The resulting map has some advantages and some drawbacks which I would like to
point out:
    topographically accurate due to use of CTRN data
    great detail and good contours
    duplicate representation of features which occur both in CTRN and OSM
    toponomastic information from CTRN isn't feature-bound
    potentially out-of-date where only CTRN data are available
I have tested the map in the field and found it useful, but this may be due to
my specific focus, which is reflected in the map design: I do trekking, and I
map for OSM. My main objectives in using the GPS map are:
    being able to determine if the GPS-generated position is correct by
    cross-referencing it with map features (esp. buildings, roads and streams)
    altimeter calibration, which is why I have included all spot heights
    recognizing small-scale variations in terrain, which is why I have put in
    10m contours
    discovering trails which are no longer used (the CTRN material contains some
    old ways which are now hard to find in the field, and may contain trails
    which are copied from inaccurate maps)
    retracing my steps (which are on OSM)
    spotting inaccuracies in either map - if duplicate features don't line up,
    one or both maps are inaccurate and a double-check at the location should be
    done. If they do line up, the chance that both are accurate is quite good.

I'd like to say more about the toponomastic features in the CTRN. The original
format of the CTRN was a CAD format. All place names were encoded as (bits of)
text at certain positions, with a specific font, size, angle etc.. This is fine
as long as the map is only rendered by the CAD software for a specific
resolution, but in a vector map one would rather attach the toponyms to the
objects they refer to and have the displaying device place the text.

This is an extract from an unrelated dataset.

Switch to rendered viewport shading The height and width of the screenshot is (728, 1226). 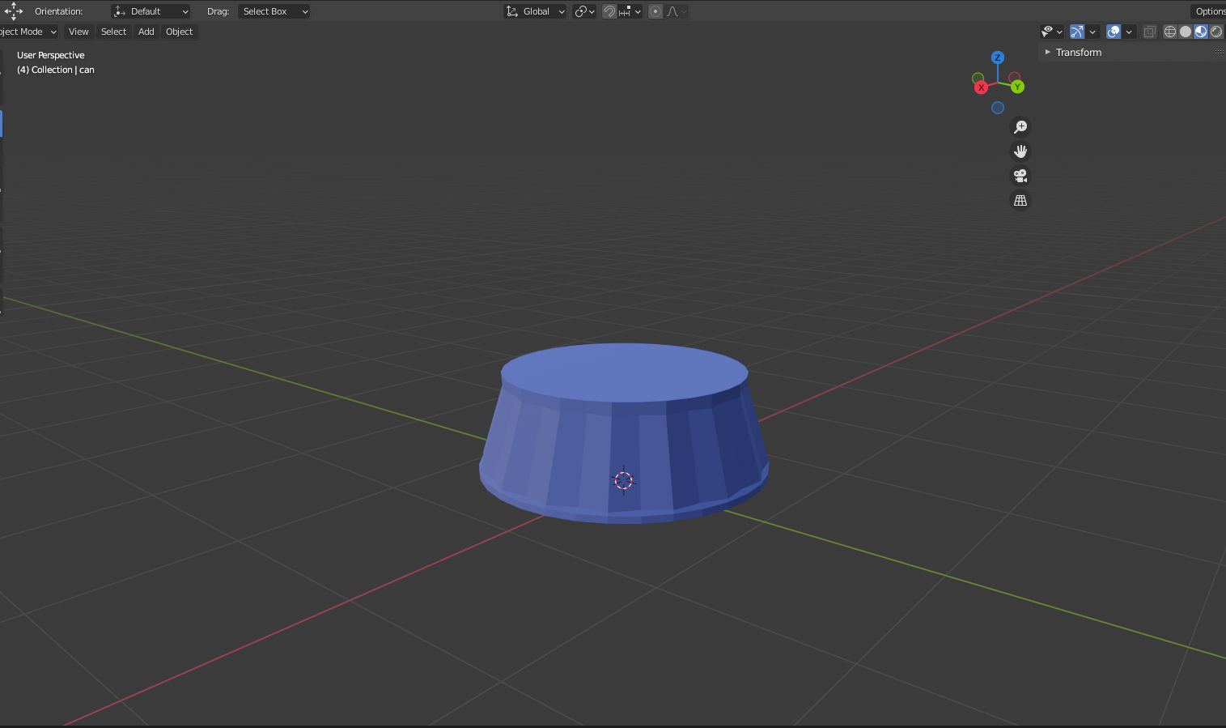tap(1216, 32)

To do this
transfer is way beyond my capacity, as it would mean manually editing every
feature in question. I have included the toponomastic information by setting
named invisible POIs where the original map displayed the text. This results in
the toponyms looking at times displaced. To make these toponyms distinguishable
from text resulting from OSM tags, I have colored them red. I find that most of
the time (and at the resolution the map is best suited for) it's quite obvious
what the toponyms refer to. At any rate, this information is very valuable to
have, as the CTRN has many toponyms one doesn't find on newer or less detailed
maps, so I chose to incorporate them regardless of the problem.

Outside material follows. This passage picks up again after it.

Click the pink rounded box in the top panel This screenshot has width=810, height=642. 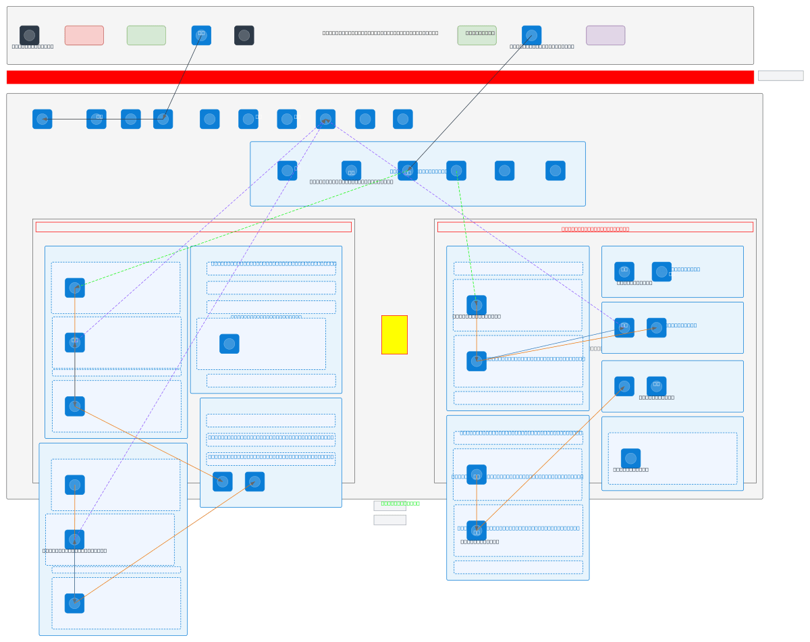coord(84,35)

The map is currently less suited for gaining an overview - there is too much in
it, and the hierarchy of feature display is as of yet not too well developed. I
also find that I cannot differentiate well between zoom levels which are
relevant to a map with so much small-scale detail; resolution 24 covers too many
different zoom levels for my taste. On my etrex vista hcx I experienced
occasional problems with the drawing order of the various map components - at
times OSM linear features would appear on top of icons. This is not deliberate,
I just haven't found a way to avoid it.

When looking at a split-up version of the map with qlandkartegt, the POIs which
rely on the default symbols the GPS unit provides are only shown as dots with
confusing text. I haven't investigated the matter much - on my GPS all POIs show

I release the GPS map (the combined work) under CC-BY-NC-SA license, see

For attribution purposes, my (the author's) name is Kay F. Jahnke.

I apologize for any mistakes resulting from my insufficient grasp of the italian
language; the texts accompanying the CTRN are at times exceedingly technical,
and the terminology forced my to do intelligent guesswork at times.

I'd like to thank the Regione Piemonte for releasing the CTRN for reuse, and
also for clarifying some points I was unsure about. I'd also like to thank the
OSM project for providing their data - and the makers of the tools without which
this project would have been impossible, specifically ogr2osm and mkgmap. I'd
like to thank the Open Source Geospatial Foundation, specifically for GDAL
(Geospatial Data Abstraction Library). I'd also like to thank the Quantum GIS
project, as QGIS has been extremely valuable to me in analyzing and visualizing
the CTRN data when I first got hold of them.

All work was done on a Kubuntu 12.4 system.